Construire des ponts, pas des murs
La diplomatie vaticane, explique François, construit des ponts, pas des murs. Elle est médiatrice, pas intermédiaire. C’est-à-dire que son action en faveur de la paix et la justice ne sert pas ses propres intérêts mais ceux des populations.
Le rôle des femmes : non au machisme en jupon
Le Saint-Père rappelle le drame de l’esclavage des femmes, exploitées sexuellement. Il évoque la nécessité de valoriser le rôle de la femme dans l’Eglise. «L’Eglise, dit-il, est (un mot) féminin» : il ne s’agit pas d’une «revendication fonctionnelle» parce que l’on risquerait de créer un «machisme en jupon». Il s’agit en réalité de faire beaucoup plus afin que la femme «puisse offrir à l’Eglise l’originalité de son être et de sa pensée».
La santé de Benoît XVI
A la question posée sur l’état de santé du Pape émérite, il avoue que le problème de Benoît XVI sont ses jambes.

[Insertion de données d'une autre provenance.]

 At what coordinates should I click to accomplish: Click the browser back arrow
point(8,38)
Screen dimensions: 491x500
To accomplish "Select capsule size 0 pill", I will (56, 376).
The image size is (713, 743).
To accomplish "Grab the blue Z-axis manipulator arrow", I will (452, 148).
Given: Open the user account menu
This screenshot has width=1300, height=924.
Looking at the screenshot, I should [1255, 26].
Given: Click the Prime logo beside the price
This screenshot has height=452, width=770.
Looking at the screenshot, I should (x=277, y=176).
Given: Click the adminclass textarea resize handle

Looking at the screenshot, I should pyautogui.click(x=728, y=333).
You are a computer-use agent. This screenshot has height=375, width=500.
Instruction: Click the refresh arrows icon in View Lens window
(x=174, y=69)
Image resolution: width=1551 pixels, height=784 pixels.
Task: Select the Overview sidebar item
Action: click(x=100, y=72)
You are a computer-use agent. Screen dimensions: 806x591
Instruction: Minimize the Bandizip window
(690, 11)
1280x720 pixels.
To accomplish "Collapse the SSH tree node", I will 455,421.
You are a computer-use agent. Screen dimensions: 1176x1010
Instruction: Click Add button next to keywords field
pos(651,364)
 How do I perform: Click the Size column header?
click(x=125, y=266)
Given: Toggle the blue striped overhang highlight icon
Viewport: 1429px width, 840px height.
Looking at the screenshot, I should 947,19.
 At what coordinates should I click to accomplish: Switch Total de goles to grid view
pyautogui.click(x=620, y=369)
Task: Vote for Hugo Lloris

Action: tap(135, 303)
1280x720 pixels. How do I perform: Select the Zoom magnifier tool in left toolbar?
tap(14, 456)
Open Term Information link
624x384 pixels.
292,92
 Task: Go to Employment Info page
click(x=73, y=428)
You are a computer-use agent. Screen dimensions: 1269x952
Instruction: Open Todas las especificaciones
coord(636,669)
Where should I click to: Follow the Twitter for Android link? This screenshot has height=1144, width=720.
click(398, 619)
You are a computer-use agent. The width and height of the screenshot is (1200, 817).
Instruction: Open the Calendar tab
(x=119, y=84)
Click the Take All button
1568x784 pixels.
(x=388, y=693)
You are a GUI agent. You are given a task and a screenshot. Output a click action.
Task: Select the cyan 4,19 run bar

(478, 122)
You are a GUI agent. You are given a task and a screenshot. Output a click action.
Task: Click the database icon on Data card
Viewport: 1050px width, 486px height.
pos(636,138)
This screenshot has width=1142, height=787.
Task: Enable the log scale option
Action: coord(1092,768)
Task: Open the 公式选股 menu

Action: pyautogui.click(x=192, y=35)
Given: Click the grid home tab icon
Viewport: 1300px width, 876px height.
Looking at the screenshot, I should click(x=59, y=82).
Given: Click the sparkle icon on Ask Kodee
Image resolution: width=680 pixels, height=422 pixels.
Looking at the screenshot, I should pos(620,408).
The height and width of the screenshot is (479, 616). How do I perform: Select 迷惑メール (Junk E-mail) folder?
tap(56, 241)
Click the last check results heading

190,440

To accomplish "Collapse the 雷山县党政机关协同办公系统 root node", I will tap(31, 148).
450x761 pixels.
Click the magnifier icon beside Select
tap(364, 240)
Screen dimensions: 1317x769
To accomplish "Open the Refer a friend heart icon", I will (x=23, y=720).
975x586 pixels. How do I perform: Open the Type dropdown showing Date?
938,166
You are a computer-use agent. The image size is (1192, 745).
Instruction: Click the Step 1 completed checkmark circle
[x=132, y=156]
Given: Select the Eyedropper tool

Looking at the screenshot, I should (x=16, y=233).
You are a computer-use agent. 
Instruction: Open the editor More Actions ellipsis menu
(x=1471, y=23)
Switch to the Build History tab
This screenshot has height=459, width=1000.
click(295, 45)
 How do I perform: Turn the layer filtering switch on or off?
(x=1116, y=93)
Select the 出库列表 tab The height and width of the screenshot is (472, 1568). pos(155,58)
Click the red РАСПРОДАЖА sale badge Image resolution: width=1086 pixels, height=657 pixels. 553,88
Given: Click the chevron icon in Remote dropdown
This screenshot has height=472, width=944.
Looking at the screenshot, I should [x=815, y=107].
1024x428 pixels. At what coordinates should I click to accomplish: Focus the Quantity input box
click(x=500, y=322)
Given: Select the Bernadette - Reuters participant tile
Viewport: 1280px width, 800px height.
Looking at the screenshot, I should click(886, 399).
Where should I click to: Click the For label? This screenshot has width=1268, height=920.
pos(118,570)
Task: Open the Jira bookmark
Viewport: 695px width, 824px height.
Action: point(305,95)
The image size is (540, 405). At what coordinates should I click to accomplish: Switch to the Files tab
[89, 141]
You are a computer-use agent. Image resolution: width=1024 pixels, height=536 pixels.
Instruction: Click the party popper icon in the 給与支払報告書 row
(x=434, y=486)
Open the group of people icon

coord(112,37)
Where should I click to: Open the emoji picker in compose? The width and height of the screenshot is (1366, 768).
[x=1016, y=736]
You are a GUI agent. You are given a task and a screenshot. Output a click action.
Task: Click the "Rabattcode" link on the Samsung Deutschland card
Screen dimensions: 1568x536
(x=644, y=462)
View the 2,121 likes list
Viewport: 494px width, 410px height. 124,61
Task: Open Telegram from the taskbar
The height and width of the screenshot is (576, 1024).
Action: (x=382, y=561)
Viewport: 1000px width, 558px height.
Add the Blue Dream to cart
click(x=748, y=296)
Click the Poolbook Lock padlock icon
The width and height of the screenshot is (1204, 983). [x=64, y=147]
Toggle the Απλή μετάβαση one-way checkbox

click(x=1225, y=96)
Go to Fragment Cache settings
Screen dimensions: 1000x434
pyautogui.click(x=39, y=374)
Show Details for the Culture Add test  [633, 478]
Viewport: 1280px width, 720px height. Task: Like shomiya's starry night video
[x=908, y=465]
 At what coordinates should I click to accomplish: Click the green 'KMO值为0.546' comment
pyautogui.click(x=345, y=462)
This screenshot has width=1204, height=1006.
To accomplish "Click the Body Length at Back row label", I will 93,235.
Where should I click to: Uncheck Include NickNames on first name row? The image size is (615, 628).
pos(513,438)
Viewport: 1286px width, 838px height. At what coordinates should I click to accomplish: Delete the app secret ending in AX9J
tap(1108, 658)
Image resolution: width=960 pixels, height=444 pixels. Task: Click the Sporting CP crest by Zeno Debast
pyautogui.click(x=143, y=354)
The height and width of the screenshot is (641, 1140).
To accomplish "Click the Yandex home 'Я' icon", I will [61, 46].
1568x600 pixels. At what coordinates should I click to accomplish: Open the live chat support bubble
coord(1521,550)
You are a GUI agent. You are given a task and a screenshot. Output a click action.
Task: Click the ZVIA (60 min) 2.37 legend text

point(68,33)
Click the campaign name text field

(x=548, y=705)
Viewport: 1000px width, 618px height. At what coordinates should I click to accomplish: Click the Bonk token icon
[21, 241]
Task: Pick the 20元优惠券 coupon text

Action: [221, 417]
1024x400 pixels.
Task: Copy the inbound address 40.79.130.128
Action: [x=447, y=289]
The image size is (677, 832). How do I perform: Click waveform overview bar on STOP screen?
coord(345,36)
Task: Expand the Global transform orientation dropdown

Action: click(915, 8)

Il marche à l’aide d’une canne. Mais, tient à préciser François : «Il a la mémoire d’un éléphant jusque dans les moindres détails».
La télévision
François admet qu’il ne regarde plus la télévision depuis 25 ans. «Simplement, dit-il, parce que à un certain moment j’ai senti que c’est Dieu qui me le demandait. Je lui ai fait cette promesse le 16 juillet 1990 et la télé ne me manque pas».
Dieu ne m’a pas ôté ma bonne humeur
Le journaliste d’El Pais affirme dans sa conclusion avoir rencontré un homme heureux d’être Pape. François lui répond : «Le Seigneur est bon et ne m’a pas ôté ma bonne humeur».